Your goal: Only the lines from the top of the data through the one with "Click the comments" are to be written out, each exactly as it stands.

Data entries:
*** Begin section ***
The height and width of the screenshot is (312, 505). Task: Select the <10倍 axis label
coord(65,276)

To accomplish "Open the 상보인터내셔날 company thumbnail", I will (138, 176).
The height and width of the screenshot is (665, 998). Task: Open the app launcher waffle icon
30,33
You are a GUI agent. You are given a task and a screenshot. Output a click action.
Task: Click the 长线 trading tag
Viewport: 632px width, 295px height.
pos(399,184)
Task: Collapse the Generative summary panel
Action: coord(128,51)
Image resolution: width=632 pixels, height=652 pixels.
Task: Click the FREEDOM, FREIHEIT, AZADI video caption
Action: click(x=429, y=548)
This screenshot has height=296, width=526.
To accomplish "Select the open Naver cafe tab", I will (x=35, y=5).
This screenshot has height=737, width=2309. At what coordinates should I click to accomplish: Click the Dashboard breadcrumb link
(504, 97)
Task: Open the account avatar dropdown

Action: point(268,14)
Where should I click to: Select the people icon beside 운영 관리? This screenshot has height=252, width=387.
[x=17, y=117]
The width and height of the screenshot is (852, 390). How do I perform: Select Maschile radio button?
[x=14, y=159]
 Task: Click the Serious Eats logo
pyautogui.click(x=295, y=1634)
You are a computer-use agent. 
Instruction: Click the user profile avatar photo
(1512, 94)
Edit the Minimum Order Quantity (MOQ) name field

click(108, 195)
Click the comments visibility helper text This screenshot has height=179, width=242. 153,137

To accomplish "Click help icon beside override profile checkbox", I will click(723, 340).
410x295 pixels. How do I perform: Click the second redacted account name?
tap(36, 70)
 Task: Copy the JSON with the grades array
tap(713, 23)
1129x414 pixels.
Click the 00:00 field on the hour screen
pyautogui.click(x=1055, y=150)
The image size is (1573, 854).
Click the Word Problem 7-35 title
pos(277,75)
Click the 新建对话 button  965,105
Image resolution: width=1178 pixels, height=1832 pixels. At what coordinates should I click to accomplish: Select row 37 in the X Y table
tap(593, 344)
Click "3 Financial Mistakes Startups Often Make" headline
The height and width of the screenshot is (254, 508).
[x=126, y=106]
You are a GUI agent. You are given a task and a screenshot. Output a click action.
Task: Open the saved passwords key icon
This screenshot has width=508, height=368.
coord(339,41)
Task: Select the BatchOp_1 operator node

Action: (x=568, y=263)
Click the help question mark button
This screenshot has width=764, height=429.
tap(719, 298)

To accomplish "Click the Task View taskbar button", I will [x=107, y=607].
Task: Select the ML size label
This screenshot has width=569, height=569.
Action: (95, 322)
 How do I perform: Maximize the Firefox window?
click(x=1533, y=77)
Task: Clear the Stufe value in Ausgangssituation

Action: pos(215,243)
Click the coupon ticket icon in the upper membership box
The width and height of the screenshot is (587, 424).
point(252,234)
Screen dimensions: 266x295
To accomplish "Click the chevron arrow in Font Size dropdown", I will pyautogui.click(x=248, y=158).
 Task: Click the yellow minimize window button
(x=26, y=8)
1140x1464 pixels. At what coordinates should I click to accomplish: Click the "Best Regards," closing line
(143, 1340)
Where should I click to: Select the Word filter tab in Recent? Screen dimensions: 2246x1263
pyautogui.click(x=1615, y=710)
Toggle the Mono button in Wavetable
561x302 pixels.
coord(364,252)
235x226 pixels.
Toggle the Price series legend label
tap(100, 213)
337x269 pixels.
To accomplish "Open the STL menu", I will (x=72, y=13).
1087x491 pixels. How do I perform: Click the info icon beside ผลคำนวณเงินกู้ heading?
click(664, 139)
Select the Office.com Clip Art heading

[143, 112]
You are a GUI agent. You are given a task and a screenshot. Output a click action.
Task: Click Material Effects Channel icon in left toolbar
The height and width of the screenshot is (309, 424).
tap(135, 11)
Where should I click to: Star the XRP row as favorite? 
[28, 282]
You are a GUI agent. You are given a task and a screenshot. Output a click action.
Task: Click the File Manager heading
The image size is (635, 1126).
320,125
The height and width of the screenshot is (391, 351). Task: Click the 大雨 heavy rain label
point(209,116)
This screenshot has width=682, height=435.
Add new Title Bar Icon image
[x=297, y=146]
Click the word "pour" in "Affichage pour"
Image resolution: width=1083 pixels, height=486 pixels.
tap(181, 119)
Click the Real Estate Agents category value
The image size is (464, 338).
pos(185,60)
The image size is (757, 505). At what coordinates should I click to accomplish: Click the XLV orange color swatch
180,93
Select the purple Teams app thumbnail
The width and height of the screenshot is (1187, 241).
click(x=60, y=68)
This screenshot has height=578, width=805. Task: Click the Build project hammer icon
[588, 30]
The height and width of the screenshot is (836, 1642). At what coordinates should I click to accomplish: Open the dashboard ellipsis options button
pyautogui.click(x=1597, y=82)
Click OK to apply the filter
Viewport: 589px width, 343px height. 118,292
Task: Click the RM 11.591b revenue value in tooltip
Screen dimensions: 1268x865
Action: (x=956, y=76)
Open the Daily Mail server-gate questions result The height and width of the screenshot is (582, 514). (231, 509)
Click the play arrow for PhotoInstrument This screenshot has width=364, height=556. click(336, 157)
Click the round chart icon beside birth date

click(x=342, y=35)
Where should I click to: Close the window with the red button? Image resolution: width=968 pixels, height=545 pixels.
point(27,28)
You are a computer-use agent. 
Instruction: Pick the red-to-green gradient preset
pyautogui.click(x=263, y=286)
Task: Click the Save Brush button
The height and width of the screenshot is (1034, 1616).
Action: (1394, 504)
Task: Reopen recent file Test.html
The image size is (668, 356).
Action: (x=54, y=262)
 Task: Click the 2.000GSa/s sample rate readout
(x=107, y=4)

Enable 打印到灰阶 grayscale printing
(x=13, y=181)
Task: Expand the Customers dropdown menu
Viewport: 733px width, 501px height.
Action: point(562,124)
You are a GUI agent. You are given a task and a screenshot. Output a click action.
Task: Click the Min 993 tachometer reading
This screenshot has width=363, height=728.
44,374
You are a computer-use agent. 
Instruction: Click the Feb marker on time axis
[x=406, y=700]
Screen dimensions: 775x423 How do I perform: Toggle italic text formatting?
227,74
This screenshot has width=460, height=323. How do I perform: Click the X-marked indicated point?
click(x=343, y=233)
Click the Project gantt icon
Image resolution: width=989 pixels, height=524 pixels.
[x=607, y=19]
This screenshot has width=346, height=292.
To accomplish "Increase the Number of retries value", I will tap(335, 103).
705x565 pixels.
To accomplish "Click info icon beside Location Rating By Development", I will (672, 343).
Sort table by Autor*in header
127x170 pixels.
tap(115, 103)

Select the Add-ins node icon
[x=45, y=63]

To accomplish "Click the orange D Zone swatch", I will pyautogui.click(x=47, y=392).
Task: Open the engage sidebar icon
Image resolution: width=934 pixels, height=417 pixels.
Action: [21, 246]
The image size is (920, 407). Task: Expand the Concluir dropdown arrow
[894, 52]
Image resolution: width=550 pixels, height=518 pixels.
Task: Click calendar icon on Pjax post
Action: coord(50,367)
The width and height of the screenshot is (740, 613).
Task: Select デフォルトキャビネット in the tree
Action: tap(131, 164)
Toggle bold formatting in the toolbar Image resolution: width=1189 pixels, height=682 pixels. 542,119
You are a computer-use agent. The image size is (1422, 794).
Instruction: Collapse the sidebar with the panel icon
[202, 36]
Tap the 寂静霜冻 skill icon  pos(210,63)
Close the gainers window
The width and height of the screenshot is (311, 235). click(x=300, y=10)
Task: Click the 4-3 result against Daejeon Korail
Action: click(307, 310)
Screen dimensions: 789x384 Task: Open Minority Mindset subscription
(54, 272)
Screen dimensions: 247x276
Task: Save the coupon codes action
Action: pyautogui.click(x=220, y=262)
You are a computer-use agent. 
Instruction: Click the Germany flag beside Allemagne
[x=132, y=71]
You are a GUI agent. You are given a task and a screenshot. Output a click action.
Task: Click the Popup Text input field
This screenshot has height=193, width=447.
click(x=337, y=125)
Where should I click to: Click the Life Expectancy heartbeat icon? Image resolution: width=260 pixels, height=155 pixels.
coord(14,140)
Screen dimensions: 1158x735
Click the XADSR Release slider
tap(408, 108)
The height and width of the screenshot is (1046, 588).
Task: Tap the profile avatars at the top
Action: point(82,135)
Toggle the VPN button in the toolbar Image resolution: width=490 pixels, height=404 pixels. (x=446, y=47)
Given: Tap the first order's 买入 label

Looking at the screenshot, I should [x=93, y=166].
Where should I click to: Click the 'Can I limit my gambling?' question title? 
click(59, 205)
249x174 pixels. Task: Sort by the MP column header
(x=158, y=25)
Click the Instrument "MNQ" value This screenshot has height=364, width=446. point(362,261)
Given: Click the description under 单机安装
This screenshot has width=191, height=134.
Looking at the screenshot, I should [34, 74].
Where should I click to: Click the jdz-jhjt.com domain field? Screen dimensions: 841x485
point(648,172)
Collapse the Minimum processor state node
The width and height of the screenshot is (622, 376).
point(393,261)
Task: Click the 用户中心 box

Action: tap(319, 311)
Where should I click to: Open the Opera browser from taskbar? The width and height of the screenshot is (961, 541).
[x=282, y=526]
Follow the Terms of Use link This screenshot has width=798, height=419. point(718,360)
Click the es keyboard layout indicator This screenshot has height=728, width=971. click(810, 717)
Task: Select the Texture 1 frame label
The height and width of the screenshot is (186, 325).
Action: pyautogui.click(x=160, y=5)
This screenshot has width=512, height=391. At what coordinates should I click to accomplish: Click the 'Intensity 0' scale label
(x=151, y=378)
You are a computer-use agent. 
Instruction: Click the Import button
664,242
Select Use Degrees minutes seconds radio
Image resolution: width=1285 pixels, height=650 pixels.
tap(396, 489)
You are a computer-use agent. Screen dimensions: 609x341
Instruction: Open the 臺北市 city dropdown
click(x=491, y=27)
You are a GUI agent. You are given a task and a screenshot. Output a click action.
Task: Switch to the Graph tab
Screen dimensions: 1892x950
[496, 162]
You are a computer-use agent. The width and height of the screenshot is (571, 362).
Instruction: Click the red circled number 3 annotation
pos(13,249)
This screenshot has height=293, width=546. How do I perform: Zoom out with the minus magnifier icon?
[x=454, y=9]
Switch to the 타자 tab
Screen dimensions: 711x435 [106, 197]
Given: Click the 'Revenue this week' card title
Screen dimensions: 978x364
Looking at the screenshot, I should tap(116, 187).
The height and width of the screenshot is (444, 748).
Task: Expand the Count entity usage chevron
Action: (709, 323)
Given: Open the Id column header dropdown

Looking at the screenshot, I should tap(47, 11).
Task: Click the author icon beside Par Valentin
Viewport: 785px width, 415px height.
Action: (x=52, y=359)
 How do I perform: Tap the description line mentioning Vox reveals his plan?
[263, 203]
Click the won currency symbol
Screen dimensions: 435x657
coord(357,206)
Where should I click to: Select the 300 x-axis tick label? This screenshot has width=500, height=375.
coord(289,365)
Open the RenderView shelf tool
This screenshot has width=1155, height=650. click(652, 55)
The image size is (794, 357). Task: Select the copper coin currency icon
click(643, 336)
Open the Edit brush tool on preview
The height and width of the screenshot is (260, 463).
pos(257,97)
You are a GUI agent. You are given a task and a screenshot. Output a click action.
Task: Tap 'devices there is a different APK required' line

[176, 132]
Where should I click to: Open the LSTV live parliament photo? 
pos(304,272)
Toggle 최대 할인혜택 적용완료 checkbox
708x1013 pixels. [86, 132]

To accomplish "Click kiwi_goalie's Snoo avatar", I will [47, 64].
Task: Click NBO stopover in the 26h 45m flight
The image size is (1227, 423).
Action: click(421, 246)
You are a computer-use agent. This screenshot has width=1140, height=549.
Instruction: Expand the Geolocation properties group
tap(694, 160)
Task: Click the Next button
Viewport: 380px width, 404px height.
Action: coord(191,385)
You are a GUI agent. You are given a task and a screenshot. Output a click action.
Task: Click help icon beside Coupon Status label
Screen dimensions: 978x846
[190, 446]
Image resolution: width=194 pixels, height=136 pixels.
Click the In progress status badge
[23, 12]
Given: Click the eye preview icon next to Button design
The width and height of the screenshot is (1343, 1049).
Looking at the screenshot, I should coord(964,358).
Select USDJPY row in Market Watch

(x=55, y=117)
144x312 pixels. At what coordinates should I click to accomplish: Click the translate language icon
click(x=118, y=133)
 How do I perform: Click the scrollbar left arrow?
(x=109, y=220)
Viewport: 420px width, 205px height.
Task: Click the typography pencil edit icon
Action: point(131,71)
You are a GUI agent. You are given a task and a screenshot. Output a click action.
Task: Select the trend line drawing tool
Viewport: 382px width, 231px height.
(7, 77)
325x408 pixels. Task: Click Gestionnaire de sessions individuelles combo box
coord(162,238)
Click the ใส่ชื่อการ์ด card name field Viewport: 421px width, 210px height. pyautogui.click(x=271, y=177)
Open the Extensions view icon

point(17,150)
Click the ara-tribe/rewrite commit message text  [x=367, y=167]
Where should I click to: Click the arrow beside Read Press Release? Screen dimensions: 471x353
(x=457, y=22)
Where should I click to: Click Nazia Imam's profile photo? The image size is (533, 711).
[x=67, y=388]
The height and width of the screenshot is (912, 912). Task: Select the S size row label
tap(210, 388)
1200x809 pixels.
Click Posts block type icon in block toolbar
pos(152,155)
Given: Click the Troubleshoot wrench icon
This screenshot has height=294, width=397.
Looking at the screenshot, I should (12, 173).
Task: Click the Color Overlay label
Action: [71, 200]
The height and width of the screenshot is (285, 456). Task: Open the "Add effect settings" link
*** End section ***
The completed task:
The height and width of the screenshot is (312, 505). Task: Select the <10倍 axis label
coord(65,276)

To accomplish "Open the 상보인터내셔날 company thumbnail", I will (138, 176).
The height and width of the screenshot is (665, 998). Task: Open the app launcher waffle icon
30,33
You are a GUI agent. You are given a task and a screenshot. Output a click action.
Task: Click the 长线 trading tag
Viewport: 632px width, 295px height.
pos(399,184)
Task: Collapse the Generative summary panel
Action: coord(128,51)
Image resolution: width=632 pixels, height=652 pixels.
Task: Click the FREEDOM, FREIHEIT, AZADI video caption
Action: click(x=429, y=548)
This screenshot has height=296, width=526.
To accomplish "Select the open Naver cafe tab", I will (x=35, y=5).
This screenshot has height=737, width=2309. At what coordinates should I click to accomplish: Click the Dashboard breadcrumb link
(504, 97)
Task: Open the account avatar dropdown

Action: point(268,14)
Where should I click to: Select the people icon beside 운영 관리? This screenshot has height=252, width=387.
[x=17, y=117]
The width and height of the screenshot is (852, 390). How do I perform: Select Maschile radio button?
[x=14, y=159]
 Task: Click the Serious Eats logo
pyautogui.click(x=295, y=1634)
You are a computer-use agent. 
Instruction: Click the user profile avatar photo
(1512, 94)
Edit the Minimum Order Quantity (MOQ) name field

click(108, 195)
Click the comments visibility helper text This screenshot has height=179, width=242. 153,137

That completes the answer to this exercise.